L’édito du rabbin Delphine Horvilleur.

Trois mères juives discutent assises sur un banc. L’une soupire Oy! et l’autre répond Oy Vey ! La troisième fustige alors les deux premières: « On avait dit qu’on ne parlait pas des enfants ! »
Nombreuses sont les blagues juives qui évoquent l’inquiétude, l’appréhension ou la souffrance. Le yiddish appelle cela l’art du kvetch (« la plainte ») et possède un vocabulaire intensément riche en expressions qui disent la peine ou l’inconfort, le mal-être physique ou mental, le souci pour soi et pour l’autre.

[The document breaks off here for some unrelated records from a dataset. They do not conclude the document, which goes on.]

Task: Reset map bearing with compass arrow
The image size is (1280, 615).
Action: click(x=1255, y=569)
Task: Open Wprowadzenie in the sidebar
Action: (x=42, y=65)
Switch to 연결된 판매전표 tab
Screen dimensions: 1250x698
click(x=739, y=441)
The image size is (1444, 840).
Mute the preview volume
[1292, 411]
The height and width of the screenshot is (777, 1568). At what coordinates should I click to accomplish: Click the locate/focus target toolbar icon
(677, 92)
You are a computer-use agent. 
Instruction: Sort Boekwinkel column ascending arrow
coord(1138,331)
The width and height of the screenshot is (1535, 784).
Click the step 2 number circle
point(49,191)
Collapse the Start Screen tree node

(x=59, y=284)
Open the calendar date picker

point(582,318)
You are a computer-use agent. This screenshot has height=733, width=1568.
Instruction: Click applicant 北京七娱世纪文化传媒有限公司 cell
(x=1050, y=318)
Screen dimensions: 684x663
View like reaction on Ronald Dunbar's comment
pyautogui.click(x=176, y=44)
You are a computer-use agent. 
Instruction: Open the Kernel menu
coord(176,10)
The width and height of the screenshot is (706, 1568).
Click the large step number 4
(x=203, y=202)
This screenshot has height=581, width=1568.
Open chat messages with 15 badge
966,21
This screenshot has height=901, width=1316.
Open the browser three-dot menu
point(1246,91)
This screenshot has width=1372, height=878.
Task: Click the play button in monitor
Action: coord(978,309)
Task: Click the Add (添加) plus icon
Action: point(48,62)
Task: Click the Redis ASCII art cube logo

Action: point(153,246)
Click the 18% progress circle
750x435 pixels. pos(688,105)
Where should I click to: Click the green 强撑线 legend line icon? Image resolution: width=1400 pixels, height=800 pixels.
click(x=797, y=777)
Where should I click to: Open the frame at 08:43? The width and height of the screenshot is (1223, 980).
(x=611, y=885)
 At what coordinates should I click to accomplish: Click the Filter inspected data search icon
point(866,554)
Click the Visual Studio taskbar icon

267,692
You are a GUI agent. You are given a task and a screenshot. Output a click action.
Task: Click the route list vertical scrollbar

Faut-il y voir la trace sémantique laissée par une histoire juive douloureuse ? Est-ce le signe d’une culture hypersensible à la souffrance du monde ? ou s’agit- il d’un réflexe superstitieux, une façon de conjurer le sort dans une litanie plaintive et d’affirmer que, non, tout ne va pas si bien, de peur que l’autosatisfaction n’attire à soi le « mauvais œil » ?

Neurologues et biologistes croient aujourd’hui que nous naissons avec une sensibilité particulière à la douleur des autres. Il s’agirait là d’un instinct partagé par tous les nourrissons du monde. Lorsqu’un bébé en entend d’autres pleurer, il fait de même, comme s’il était contaminé par la tristesse ou la détresse. Les scientifiques appellent cela la « contagion émotionnelle ».